Однако большинство (если допустить, что он добился его) в Палате пэров не обеспечивало ему большинства в Палате депутатов. Оппозиция добивалась быстрых успехов в выборной палате. Преимущество в десять-двенадцать голосов ей удалось довести до ста пятидесяти голосов. В течение года по стране прошло шесть перевыборов: в Руане, Орлеане, Байонне, Мамере, Мо, Сенте, и повсюду кандидаты оппозиции получили подавляющее большинство. В Руане кандидат от правительства смог получить всего 37 голосов из 967 участвовавших в выборах. Невозможно было ошибиться в агрессивном характере таких выборов, так как среди вновь избранных фигурировали Лафайет и Лаффит.
На этом терпели и будут терпеть крушение все прошлые, настоящие и будущие правительства! Когда правительство неспособно опередить оппозицию, оно должно следовать за ней. Высечь море — наивная месть! И аппетиты не удовлетворить, если пытаться отвлечь от них внимание. А голод — плохой советчик, как гласит пословица.
Вы увидите, как с этой минуты утлый челн монархии, поддерживаемый, насколько возможно, дипломатами, чуждыми Франции, и министрами, чуждыми нации, качнулся, поднялся было, стал лавировать — это продолжалось тридцать один месяц — меж многочисленных рифов, и канул окончательно без надежды вернуться вновь.

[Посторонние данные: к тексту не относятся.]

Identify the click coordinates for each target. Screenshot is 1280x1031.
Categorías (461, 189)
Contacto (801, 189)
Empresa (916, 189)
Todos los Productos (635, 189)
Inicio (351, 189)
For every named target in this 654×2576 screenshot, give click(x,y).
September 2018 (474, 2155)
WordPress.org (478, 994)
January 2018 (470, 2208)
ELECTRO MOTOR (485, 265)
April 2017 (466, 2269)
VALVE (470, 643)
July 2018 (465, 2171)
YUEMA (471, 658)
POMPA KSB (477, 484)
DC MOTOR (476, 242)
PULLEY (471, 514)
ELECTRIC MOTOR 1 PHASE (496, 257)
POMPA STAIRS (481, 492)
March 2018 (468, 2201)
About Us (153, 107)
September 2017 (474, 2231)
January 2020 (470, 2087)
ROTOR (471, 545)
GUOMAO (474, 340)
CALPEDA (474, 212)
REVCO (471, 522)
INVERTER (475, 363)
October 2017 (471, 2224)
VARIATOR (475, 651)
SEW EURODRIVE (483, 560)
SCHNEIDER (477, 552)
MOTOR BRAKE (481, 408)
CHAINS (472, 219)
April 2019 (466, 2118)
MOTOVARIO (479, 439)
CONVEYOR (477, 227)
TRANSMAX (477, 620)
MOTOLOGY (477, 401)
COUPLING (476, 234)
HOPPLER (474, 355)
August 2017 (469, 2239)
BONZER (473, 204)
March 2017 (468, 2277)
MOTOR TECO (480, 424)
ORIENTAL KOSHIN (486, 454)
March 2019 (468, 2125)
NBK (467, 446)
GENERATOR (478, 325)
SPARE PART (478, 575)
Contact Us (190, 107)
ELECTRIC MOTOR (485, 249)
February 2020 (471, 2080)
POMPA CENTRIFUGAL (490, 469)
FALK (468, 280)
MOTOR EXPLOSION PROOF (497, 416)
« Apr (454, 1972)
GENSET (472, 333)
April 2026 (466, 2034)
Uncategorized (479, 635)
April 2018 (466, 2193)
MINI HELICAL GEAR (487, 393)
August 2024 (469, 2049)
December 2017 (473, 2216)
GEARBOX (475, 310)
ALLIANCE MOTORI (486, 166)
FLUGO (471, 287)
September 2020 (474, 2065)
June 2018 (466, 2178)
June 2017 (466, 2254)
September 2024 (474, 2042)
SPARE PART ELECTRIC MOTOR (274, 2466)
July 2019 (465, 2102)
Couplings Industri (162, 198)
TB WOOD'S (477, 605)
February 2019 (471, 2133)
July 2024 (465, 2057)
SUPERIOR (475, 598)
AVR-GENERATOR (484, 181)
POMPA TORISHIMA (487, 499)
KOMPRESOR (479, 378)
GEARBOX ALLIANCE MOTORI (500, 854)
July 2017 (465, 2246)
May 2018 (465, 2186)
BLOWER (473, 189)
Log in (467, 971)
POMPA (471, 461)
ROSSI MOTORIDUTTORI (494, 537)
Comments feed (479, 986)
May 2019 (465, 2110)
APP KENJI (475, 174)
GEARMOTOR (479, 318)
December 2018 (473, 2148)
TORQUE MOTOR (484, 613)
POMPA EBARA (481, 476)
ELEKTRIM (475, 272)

Однако г-н Рапт, возвращаясь от монсеньера Колетти, был далек от подобных размышлений. Он жаждал занять место г-на де Виллеля и действовал так, как поступил бы на его месте сам г-н де Виллель: работал только на себя, ради собственной выгоды. Он хотел прежде всего стать депутатом, потом министром и ради этого не собирался отступать ни перед чем. Правда, он с таким презрением относился к препятствиям, которые встречал, что не было большой его заслуги в попытке их преодолеть.
Вернувшись в свой особняк, он поднялся по небольшой служебной лестнице в кабинет.
Госпожа де Латурнель только что вышла, и граф застал в кабинете одного Бордье.
— Вы вернулись вовремя, господин граф, — сказал секретарь, — я с нетерпением вас ожидаю.
— Что случилось, Бордье? — спросил г-н Рапт, бросив шляпу на стол и опустившись в кресло.
— Мы еще не закончили с избирателями.
— Как?!
— Я освободил вас от всех посетителей, но одного выпроводить не смог.
— Он известен?
— Насколько может быть известен буржуа. У него около ста голосов.
— Как его зовут?
— Бревер.
— Чем занимается этот Бревер?
— Он пивовар.
— Так вот почему в квартале его прозвали Кромвелем?
— Да, господин граф.
— Фу! — с отвращением вскрикнул г-н Рапт. — И чего хочет этот торговец пивом?
— Не могу сказать точно, чего он хочет, знаю только, чего он не хочет: уходить.
— Да чего он просит?
— Встречи с вами! Уверяет, что не уберется, даже если ему придется ждать всю ночь.
— Говорите, у него в кармане сто голосов?
— Не меньше ста, господин граф.
— Значит, его непременно придется принять?
— Думаю, вам этого не избежать, господин граф.
— Мы его примем, — с видом мученика произнес будущий депутат. — Но сначала вызовите Батиста: я с самого утра ничего не ел и умираю с голоду.
Секретарь позвонил, вошел Батист.
— Принесите мне бульону с пирожком, — приказал граф Рапт. — По дороге на кухню зайдите в приемную и пригласите господина, который там ожидает.
Он обернулся к секретарю:
— У вас есть точные сведения об этом человеке?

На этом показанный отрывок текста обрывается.